* _Required task_: Arrange every line of the records below as a Markdown table with two columns, No. and Line, numbering the rows in order and leaving out blank lines.

* _Material for this task_:

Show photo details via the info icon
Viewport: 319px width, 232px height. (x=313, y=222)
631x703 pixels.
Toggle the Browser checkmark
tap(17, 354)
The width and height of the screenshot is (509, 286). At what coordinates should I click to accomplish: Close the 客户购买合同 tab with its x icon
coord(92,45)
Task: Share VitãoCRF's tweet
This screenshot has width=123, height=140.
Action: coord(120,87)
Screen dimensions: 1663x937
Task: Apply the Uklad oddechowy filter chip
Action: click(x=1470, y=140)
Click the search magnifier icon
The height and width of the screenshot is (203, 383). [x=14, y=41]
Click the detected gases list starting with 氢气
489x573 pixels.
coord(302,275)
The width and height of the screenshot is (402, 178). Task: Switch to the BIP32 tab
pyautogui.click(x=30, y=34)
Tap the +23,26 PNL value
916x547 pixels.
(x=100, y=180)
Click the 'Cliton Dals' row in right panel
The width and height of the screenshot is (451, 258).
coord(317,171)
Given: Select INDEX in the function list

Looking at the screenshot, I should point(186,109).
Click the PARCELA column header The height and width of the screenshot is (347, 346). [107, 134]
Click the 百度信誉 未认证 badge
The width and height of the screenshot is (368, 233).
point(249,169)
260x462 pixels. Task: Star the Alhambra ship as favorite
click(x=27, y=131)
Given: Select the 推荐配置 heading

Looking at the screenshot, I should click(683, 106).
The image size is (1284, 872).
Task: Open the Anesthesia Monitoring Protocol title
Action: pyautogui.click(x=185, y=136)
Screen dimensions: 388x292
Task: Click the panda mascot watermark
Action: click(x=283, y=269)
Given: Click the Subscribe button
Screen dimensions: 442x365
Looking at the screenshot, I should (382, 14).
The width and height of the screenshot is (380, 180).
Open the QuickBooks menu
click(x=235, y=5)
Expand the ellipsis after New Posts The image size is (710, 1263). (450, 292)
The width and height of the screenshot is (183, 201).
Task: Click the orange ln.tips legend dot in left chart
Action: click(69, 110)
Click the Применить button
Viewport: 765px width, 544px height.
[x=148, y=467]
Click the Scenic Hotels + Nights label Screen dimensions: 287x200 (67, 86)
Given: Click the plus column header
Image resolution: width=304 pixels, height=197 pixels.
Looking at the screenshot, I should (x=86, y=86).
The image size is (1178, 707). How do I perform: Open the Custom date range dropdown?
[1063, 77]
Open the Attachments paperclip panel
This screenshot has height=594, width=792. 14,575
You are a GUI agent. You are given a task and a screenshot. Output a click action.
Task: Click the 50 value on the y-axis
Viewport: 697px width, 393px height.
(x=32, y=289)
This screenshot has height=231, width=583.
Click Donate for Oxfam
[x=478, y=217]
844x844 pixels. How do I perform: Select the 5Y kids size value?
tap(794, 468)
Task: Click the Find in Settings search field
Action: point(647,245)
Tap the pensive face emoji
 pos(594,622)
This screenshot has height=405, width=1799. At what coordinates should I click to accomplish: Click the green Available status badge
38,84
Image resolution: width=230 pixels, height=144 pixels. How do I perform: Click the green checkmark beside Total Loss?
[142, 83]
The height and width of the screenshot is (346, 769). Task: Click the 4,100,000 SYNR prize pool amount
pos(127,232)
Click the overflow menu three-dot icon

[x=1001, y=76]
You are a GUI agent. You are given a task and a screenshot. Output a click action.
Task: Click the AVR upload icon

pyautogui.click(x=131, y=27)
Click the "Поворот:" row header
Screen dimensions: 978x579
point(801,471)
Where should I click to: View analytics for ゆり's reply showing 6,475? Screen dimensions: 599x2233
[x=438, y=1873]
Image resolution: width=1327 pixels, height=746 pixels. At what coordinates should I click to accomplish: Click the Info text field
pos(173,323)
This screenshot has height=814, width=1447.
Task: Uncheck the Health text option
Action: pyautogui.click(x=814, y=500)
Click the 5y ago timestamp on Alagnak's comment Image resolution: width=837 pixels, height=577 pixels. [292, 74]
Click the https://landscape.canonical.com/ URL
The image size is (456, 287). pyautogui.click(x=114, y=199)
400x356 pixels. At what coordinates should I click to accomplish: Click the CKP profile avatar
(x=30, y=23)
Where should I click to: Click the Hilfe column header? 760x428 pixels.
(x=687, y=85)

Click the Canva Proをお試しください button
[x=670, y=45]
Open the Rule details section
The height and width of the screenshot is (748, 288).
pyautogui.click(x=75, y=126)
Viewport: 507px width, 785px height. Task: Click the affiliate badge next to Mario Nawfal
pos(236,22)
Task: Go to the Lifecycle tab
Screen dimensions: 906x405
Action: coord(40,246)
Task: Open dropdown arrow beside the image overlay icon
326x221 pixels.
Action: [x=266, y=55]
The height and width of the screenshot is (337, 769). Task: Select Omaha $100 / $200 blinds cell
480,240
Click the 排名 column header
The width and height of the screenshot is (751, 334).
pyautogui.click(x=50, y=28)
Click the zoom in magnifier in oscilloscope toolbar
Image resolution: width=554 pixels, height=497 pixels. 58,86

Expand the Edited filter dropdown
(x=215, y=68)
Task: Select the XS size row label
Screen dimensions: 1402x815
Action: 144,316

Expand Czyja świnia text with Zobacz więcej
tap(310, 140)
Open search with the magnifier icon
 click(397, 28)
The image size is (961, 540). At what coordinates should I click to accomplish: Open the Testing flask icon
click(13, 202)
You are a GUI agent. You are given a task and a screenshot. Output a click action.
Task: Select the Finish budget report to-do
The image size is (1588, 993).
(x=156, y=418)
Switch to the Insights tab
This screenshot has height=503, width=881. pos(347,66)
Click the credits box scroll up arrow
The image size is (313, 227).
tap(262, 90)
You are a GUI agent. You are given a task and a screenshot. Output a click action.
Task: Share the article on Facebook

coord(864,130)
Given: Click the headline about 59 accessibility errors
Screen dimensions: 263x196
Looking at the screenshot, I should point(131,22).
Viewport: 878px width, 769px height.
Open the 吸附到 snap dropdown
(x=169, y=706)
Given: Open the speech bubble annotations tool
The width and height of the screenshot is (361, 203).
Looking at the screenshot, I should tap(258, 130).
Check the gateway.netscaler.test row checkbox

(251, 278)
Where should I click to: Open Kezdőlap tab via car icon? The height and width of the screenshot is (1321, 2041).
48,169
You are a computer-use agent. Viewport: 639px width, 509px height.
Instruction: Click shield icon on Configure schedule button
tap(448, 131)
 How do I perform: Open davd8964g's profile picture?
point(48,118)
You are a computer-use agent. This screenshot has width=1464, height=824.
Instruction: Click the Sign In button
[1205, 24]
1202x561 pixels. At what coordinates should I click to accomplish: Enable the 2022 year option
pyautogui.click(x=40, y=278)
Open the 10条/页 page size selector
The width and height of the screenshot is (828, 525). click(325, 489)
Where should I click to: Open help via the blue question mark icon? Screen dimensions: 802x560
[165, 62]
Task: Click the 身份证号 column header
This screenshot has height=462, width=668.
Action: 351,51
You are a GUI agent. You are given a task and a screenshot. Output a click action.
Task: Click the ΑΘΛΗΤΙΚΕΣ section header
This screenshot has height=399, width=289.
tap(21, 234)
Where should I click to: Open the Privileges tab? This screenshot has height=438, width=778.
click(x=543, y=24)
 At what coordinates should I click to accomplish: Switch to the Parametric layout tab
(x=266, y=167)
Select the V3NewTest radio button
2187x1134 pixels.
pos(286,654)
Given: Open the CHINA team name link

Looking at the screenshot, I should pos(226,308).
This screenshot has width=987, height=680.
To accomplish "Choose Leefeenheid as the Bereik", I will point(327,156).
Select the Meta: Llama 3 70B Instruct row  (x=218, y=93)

* _Right answer_:
| No. | Line |
|---|---|
| 1 | Show photo details via the info icon |
| 2 | Viewport: 319px width, 232px height. (x=313, y=222) |
| 3 | 631x703 pixels. |
| 4 | Toggle the Browser checkmark |
| 5 | tap(17, 354) |
| 6 | The width and height of the screenshot is (509, 286). At what coordinates should I click to accomplish: Close the 客户购买合同 tab with its x icon |
| 7 | coord(92,45) |
| 8 | Task: Share VitãoCRF's tweet |
| 9 | This screenshot has width=123, height=140. |
| 10 | Action: coord(120,87) |
| 11 | Screen dimensions: 1663x937 |
| 12 | Task: Apply the Uklad oddechowy filter chip |
| 13 | Action: click(x=1470, y=140) |
| 14 | Click the search magnifier icon |
| 15 | The height and width of the screenshot is (203, 383). [x=14, y=41] |
| 16 | Click the detected gases list starting with 氢气 |
| 17 | 489x573 pixels. |
| 18 | coord(302,275) |
| 19 | The width and height of the screenshot is (402, 178). Task: Switch to the BIP32 tab |
| 20 | pyautogui.click(x=30, y=34) |
| 21 | Tap the +23,26 PNL value |
| 22 | 916x547 pixels. |
| 23 | (x=100, y=180) |
| 24 | Click the 'Cliton Dals' row in right panel |
| 25 | The width and height of the screenshot is (451, 258). |
| 26 | coord(317,171) |
| 27 | Given: Select INDEX in the function list |
| 28 | Looking at the screenshot, I should point(186,109). |
| 29 | Click the PARCELA column header The height and width of the screenshot is (347, 346). [107, 134] |
| 30 | Click the 百度信誉 未认证 badge |
| 31 | The width and height of the screenshot is (368, 233). |
| 32 | point(249,169) |
| 33 | 260x462 pixels. Task: Star the Alhambra ship as favorite |
| 34 | click(x=27, y=131) |
| 35 | Given: Select the 推荐配置 heading |
| 36 | Looking at the screenshot, I should click(683, 106). |
| 37 | The image size is (1284, 872). |
| 38 | Task: Open the Anesthesia Monitoring Protocol title |
| 39 | Action: pyautogui.click(x=185, y=136) |
| 40 | Screen dimensions: 388x292 |
| 41 | Task: Click the panda mascot watermark |
| 42 | Action: click(x=283, y=269) |
| 43 | Given: Click the Subscribe button |
| 44 | Screen dimensions: 442x365 |
| 45 | Looking at the screenshot, I should (382, 14). |
| 46 | The width and height of the screenshot is (380, 180). |
| 47 | Open the QuickBooks menu |
| 48 | click(x=235, y=5) |
| 49 | Expand the ellipsis after New Posts The image size is (710, 1263). (450, 292) |
| 50 | The width and height of the screenshot is (183, 201). |
| 51 | Task: Click the orange ln.tips legend dot in left chart |
| 52 | Action: click(69, 110) |
| 53 | Click the Применить button |
| 54 | Viewport: 765px width, 544px height. |
| 55 | [x=148, y=467] |
| 56 | Click the Scenic Hotels + Nights label Screen dimensions: 287x200 (67, 86) |
| 57 | Given: Click the plus column header |
| 58 | Image resolution: width=304 pixels, height=197 pixels. |
| 59 | Looking at the screenshot, I should (x=86, y=86). |
| 60 | The image size is (1178, 707). How do I perform: Open the Custom date range dropdown? |
| 61 | [1063, 77] |
| 62 | Open the Attachments paperclip panel |
| 63 | This screenshot has height=594, width=792. 14,575 |
| 64 | You are a GUI agent. You are given a task and a screenshot. Output a click action. |
| 65 | Task: Click the 50 value on the y-axis |
| 66 | Viewport: 697px width, 393px height. |
| 67 | (x=32, y=289) |
| 68 | This screenshot has height=231, width=583. |
| 69 | Click Donate for Oxfam |
| 70 | [x=478, y=217] |
| 71 | 844x844 pixels. How do I perform: Select the 5Y kids size value? |
| 72 | tap(794, 468) |
| 73 | Task: Click the Find in Settings search field |
| 74 | Action: point(647,245) |
| 75 | Tap the pensive face emoji |
| 76 |  pos(594,622) |
| 77 | This screenshot has height=405, width=1799. At what coordinates should I click to accomplish: Click the green Available status badge |
| 78 | 38,84 |
| 79 | Image resolution: width=230 pixels, height=144 pixels. How do I perform: Click the green checkmark beside Total Loss? |
| 80 | [142, 83] |
| 81 | The height and width of the screenshot is (346, 769). Task: Click the 4,100,000 SYNR prize pool amount |
| 82 | pos(127,232) |
| 83 | Click the overflow menu three-dot icon |
| 84 | [x=1001, y=76] |
| 85 | You are a GUI agent. You are given a task and a screenshot. Output a click action. |
| 86 | Task: Click the AVR upload icon |
| 87 | pyautogui.click(x=131, y=27) |
| 88 | Click the "Поворот:" row header |
| 89 | Screen dimensions: 978x579 |
| 90 | point(801,471) |
| 91 | Where should I click to: View analytics for ゆり's reply showing 6,475? Screen dimensions: 599x2233 |
| 92 | [x=438, y=1873] |
| 93 | Image resolution: width=1327 pixels, height=746 pixels. At what coordinates should I click to accomplish: Click the Info text field |
| 94 | pos(173,323) |
| 95 | This screenshot has height=814, width=1447. |
| 96 | Task: Uncheck the Health text option |
| 97 | Action: pyautogui.click(x=814, y=500) |
| 98 | Click the 5y ago timestamp on Alagnak's comment Image resolution: width=837 pixels, height=577 pixels. [292, 74] |
| 99 | Click the https://landscape.canonical.com/ URL |
| 100 | The image size is (456, 287). pyautogui.click(x=114, y=199) |
| 101 | 400x356 pixels. At what coordinates should I click to accomplish: Click the CKP profile avatar |
| 102 | (x=30, y=23) |
| 103 | Where should I click to: Click the Hilfe column header? 760x428 pixels. |
| 104 | (x=687, y=85) |
| 105 | Click the Canva Proをお試しください button |
| 106 | [x=670, y=45] |
| 107 | Open the Rule details section |
| 108 | The height and width of the screenshot is (748, 288). |
| 109 | pyautogui.click(x=75, y=126) |
| 110 | Viewport: 507px width, 785px height. Task: Click the affiliate badge next to Mario Nawfal |
| 111 | pos(236,22) |
| 112 | Task: Go to the Lifecycle tab |
| 113 | Screen dimensions: 906x405 |
| 114 | Action: coord(40,246) |
| 115 | Task: Open dropdown arrow beside the image overlay icon |
| 116 | 326x221 pixels. |
| 117 | Action: [x=266, y=55] |
| 118 | The height and width of the screenshot is (337, 769). Task: Select Omaha $100 / $200 blinds cell |
| 119 | 480,240 |
| 120 | Click the 排名 column header |
| 121 | The width and height of the screenshot is (751, 334). |
| 122 | pyautogui.click(x=50, y=28) |
| 123 | Click the zoom in magnifier in oscilloscope toolbar |
| 124 | Image resolution: width=554 pixels, height=497 pixels. 58,86 |
| 125 | Expand the Edited filter dropdown |
| 126 | (x=215, y=68) |
| 127 | Task: Select the XS size row label |
| 128 | Screen dimensions: 1402x815 |
| 129 | Action: 144,316 |
| 130 | Expand Czyja świnia text with Zobacz więcej |
| 131 | tap(310, 140) |
| 132 | Open search with the magnifier icon |
| 133 |  click(397, 28) |
| 134 | The image size is (961, 540). At what coordinates should I click to accomplish: Open the Testing flask icon |
| 135 | click(13, 202) |
| 136 | You are a GUI agent. You are given a task and a screenshot. Output a click action. |
| 137 | Task: Select the Finish budget report to-do |
| 138 | The image size is (1588, 993). |
| 139 | (x=156, y=418) |
| 140 | Switch to the Insights tab |
| 141 | This screenshot has height=503, width=881. pos(347,66) |
| 142 | Click the credits box scroll up arrow |
| 143 | The image size is (313, 227). |
| 144 | tap(262, 90) |
| 145 | You are a GUI agent. You are given a task and a screenshot. Output a click action. |
| 146 | Task: Share the article on Facebook |
| 147 | coord(864,130) |
| 148 | Given: Click the headline about 59 accessibility errors |
| 149 | Screen dimensions: 263x196 |
| 150 | Looking at the screenshot, I should point(131,22). |
| 151 | Viewport: 878px width, 769px height. |
| 152 | Open the 吸附到 snap dropdown |
| 153 | (x=169, y=706) |
| 154 | Given: Open the speech bubble annotations tool |
| 155 | The width and height of the screenshot is (361, 203). |
| 156 | Looking at the screenshot, I should tap(258, 130). |
| 157 | Check the gateway.netscaler.test row checkbox |
| 158 | (251, 278) |
| 159 | Where should I click to: Open Kezdőlap tab via car icon? The height and width of the screenshot is (1321, 2041). |
| 160 | 48,169 |
| 161 | You are a computer-use agent. Viewport: 639px width, 509px height. |
| 162 | Instruction: Click shield icon on Configure schedule button |
| 163 | tap(448, 131) |
| 164 |  How do I perform: Open davd8964g's profile picture? |
| 165 | point(48,118) |
| 166 | You are a computer-use agent. This screenshot has width=1464, height=824. |
| 167 | Instruction: Click the Sign In button |
| 168 | [1205, 24] |
| 169 | 1202x561 pixels. At what coordinates should I click to accomplish: Enable the 2022 year option |
| 170 | pyautogui.click(x=40, y=278) |
| 171 | Open the 10条/页 page size selector |
| 172 | The width and height of the screenshot is (828, 525). click(325, 489) |
| 173 | Where should I click to: Open help via the blue question mark icon? Screen dimensions: 802x560 |
| 174 | [165, 62] |
| 175 | Task: Click the 身份证号 column header |
| 176 | This screenshot has height=462, width=668. |
| 177 | Action: 351,51 |
| 178 | You are a GUI agent. You are given a task and a screenshot. Output a click action. |
| 179 | Task: Click the ΑΘΛΗΤΙΚΕΣ section header |
| 180 | This screenshot has height=399, width=289. |
| 181 | tap(21, 234) |
| 182 | Where should I click to: Open the Privileges tab? This screenshot has height=438, width=778. |
| 183 | click(x=543, y=24) |
| 184 |  At what coordinates should I click to accomplish: Switch to the Parametric layout tab |
| 185 | (x=266, y=167) |
| 186 | Select the V3NewTest radio button |
| 187 | 2187x1134 pixels. |
| 188 | pos(286,654) |
| 189 | Given: Open the CHINA team name link |
| 190 | Looking at the screenshot, I should pos(226,308). |
| 191 | This screenshot has width=987, height=680. |
| 192 | To accomplish "Choose Leefeenheid as the Bereik", I will point(327,156). |
| 193 | Select the Meta: Llama 3 70B Instruct row  (x=218, y=93) |